PROVIDED PASSAGE
(this was published in Firstpost last week)
So, after roti, it’s going to be makaan.
There has been talk for some time now
that the United Progressive Alliance (UPA) government is working on a right to
housing legislation. Rural Development Minister Jairam Ramesh had made a
commitment to this effect to the Ekta Parishad – a network of activist groups –
last year, as it led a Jan Satyagraha march to Delhi in October last year.
One had hoped that saner voices in the
government would nip this in the bud. But with elections looming in the
horizon, sanity obviously goes out of the window. So Ramesh’s ministry has
finalised a draft National Right to Homestead Bill, 2013, the details of which
have been published in The Indian Express.
The highlights of the housing scheme are
the following
1: Every landless and homeless poor
family in rural areas will be entitled to a `homestead’ of not less than 10 cents”
(0.1 acre, or 4,356 sq ft).
2: Homestead
is a dwelling with adequate housing facilities. The definition of ‘adequate’
includes access to basic services (drinking water, electricity, roads and
public transport), appropriate location, accessibility and cultural adequacy.
3: This right has to be enforced within
five years of the enactment of the law.
When Finance Minister P Chidambaram
unveiled a budget shorn of election-driven populist announcements, there were
cynical predictions that this was merely to please rating agencies by providing
a semblance of an effort at fiscal consolidation. And that pork barrel
giveaways would resurface as we got closer to 2014. The cynics are being proven
right. The Indian Express report says the Bill could be tabled in the monsoon
session of Parliament.
Sure, it’s unfortunate that India has close
to 8 million homeless rural families. The Twelfth Plan working group on rural
housing estimates the shortage in the Plan period (2012-17) at around 40
million. But is giving such families a right to housing the answer? There’s
reason to believe it isn’t.
It’s not as if the problem of
homelessness has been ignored completely by policy makers. The Indira Awas
Yojana (IAY) was started in 1985 to help below poverty line rural families
build houses or upgrade existing kutcha houses. The central and state
governments share the costs on a 75:25 formula.
In 2005 the UPA government brought it
under the umbrella of its flagship Bharat Nirman scheme to give it extra
support and thrust. Implementation of the scheme may have improved –
achievement of targets has increased from 66 percent in 2007-08 to above 80
percent – but it has also been dogged by scams, with stories coming from as far
as Assam and Kashmir, apart
from Bihar and Odisha. There are
irregularities in the selection of beneficiaries and the quality of
construction has also been found to be extremely poor.

EXERCISE DETAILS
Copy everything in the article on the housing bill from "The highlights of" down to "4,356 sq ft).", word for word. The material that comes next has no connection to the article on the housing bill.

COLLECTED DATA

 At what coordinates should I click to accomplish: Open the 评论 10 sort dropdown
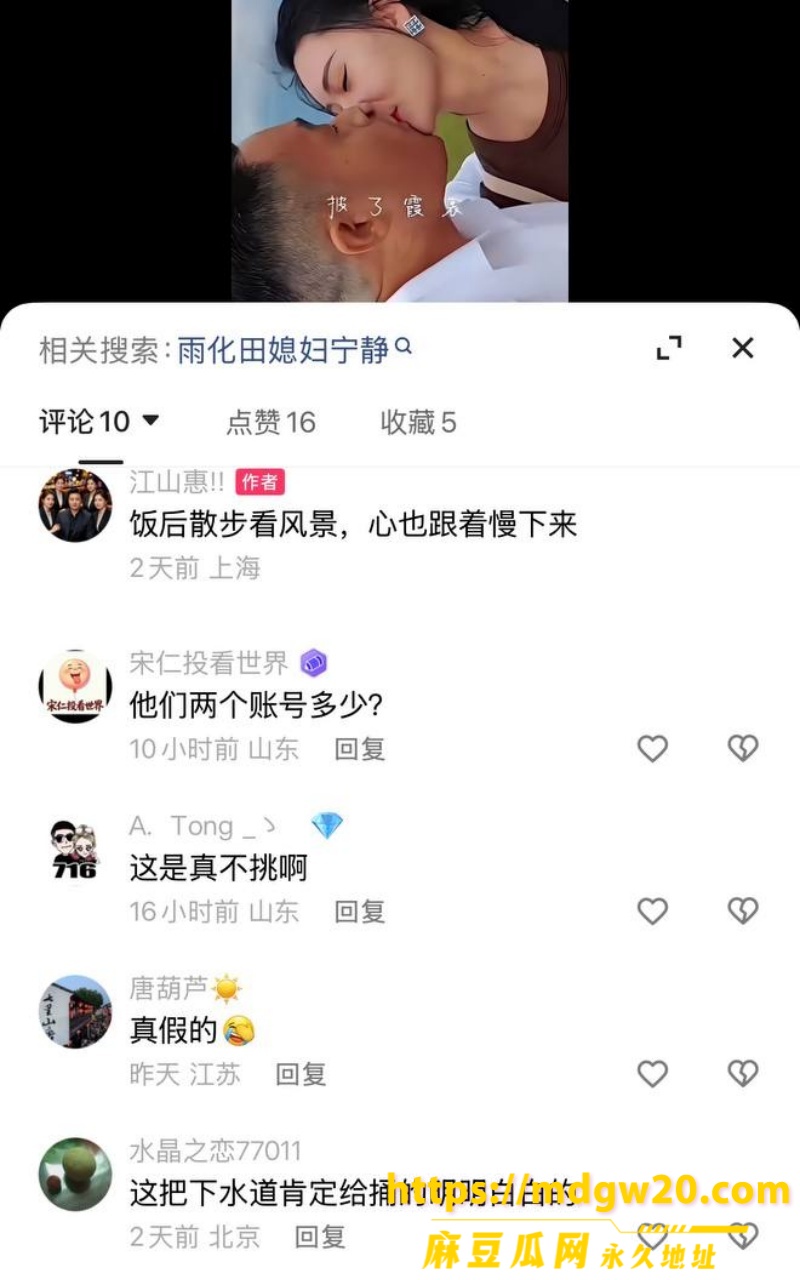tap(99, 422)
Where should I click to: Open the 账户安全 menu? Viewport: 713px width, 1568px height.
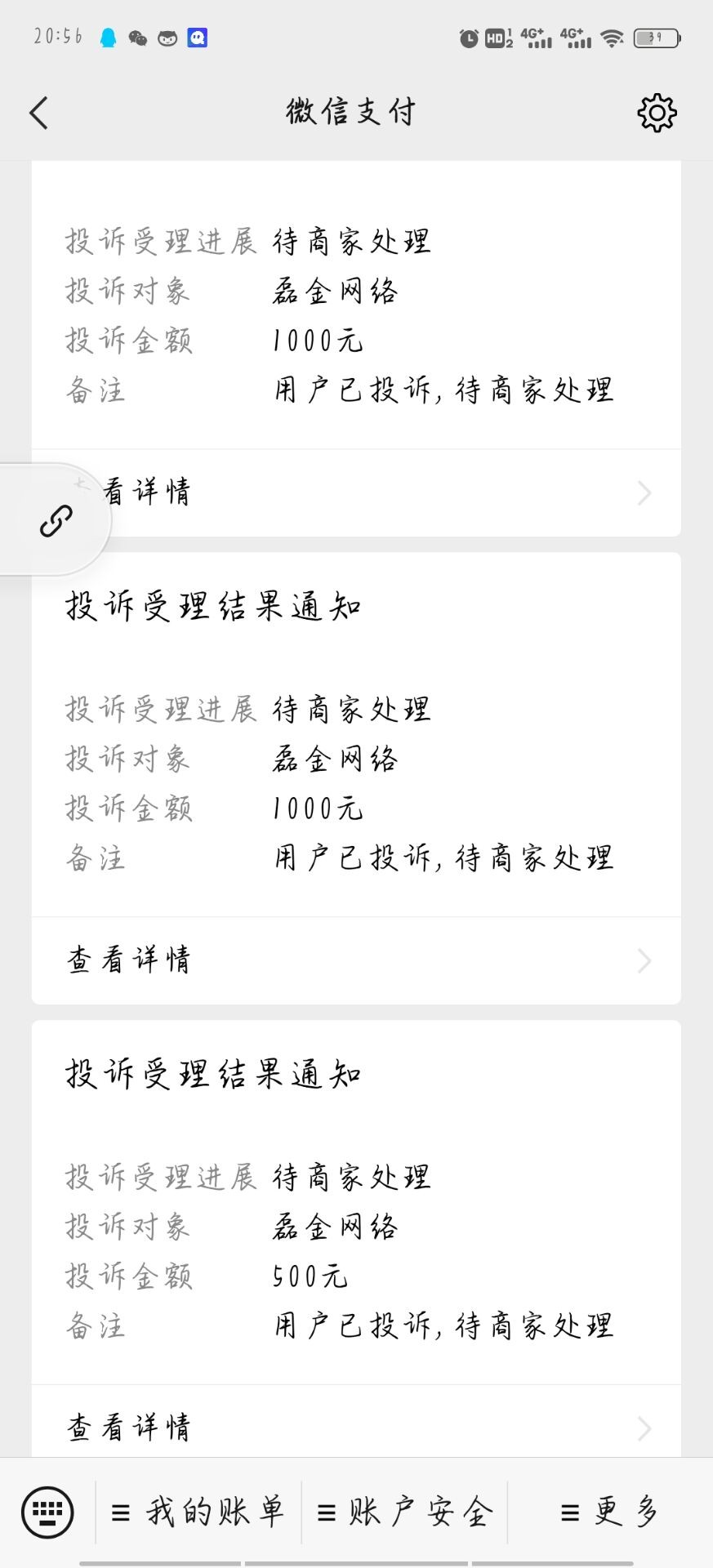click(405, 1512)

WORKED SOLUTION
The highlights of the housing scheme are
the following
1: Every landless and homeless poor
family in rural areas will be entitled to a `homestead’ of not less than 10 cents”
(0.1 acre, or 4,356 sq ft).